La cession permet de valoriser la société, dont la valeur repose autant sur ses encours que sur sa base de clients et ses processus internes. Si les montants précis de la transaction ne sont pas rendus publics, ce type d’opération se chiffre généralement en millions d’euros, en fonction des encours, de la rentabilité et de la stabilité des flux.
Une transition vers l’investissement direct
Après la vente de Trecento, Alice Lhabouz élargit son champ d’action. Elle s’oriente vers l’investissement direct dans des entreprises en développement, tout en conservant une approche rigoureuse héritée de la gestion d’actifs.

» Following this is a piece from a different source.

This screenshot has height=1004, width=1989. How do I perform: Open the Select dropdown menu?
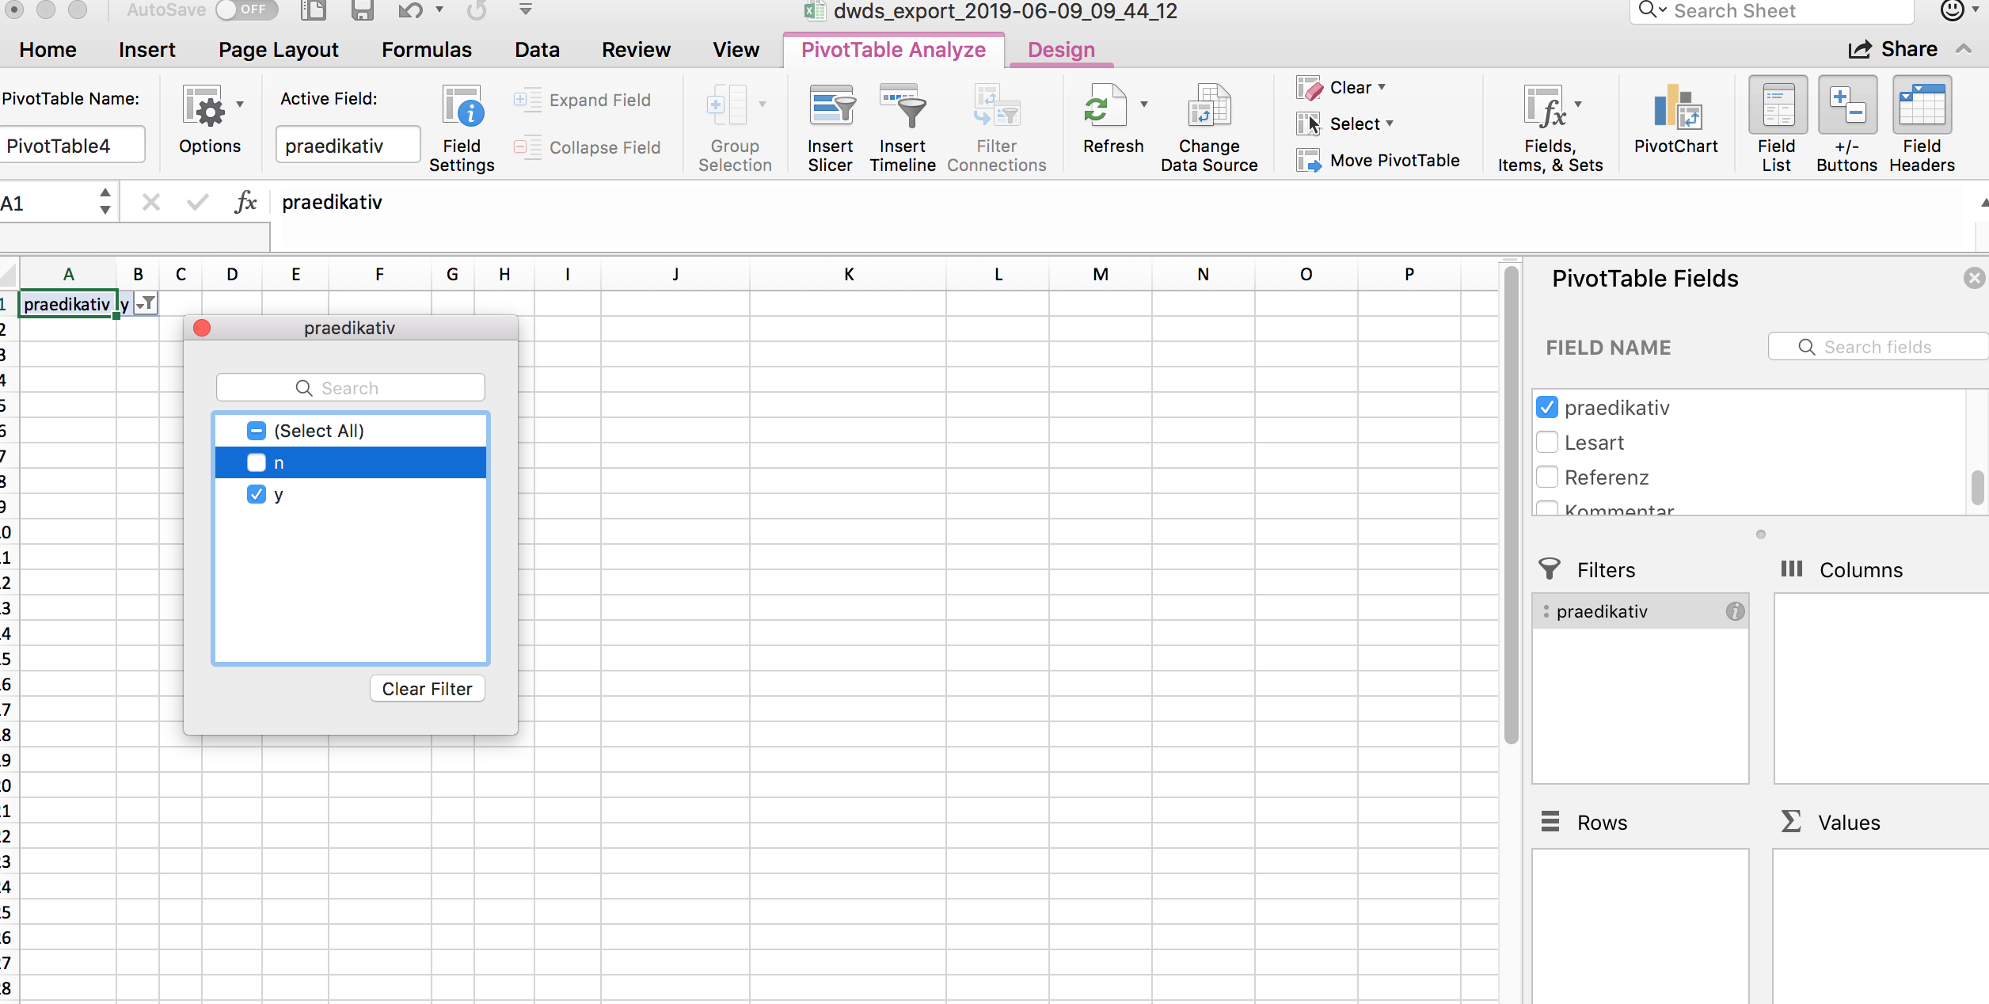1389,123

Cette évolution l’amène à analyser des sociétés non cotées, souvent en phase de croissance, avec des chiffres d’affaires variant de quelques centaines de milliers à plusieurs millions d’euros. Les critères d’évaluation reposent toujours sur la lecture des comptes, la structure des coûts et la trajectoire de rentabilité.
Sa participation à Qui veut être mon associé ?
La présence d’Alice Lhabouz dans l’émission Qui veut être mon associé ? marque une nouvelle étape de sa carrière. Elle y intervient en tant qu’investisseuse, aux côtés d’entrepreneurs et de dirigeants issus d’horizons variés.
Son intervention se distingue par une attention soutenue portée aux données financières présentées par les porteurs de projet. Elle interroge systématiquement le chiffre d’affaires, la marge brute, les besoins de trésorerie et les hypothèses de développement.
Les montants investis dans l’émission varient généralement entre 50 000 et 500 000 euros par projet, parfois en contrepartie de participations significatives au capital. Ces investissements peuvent s’accompagner d’un suivi sur plusieurs années.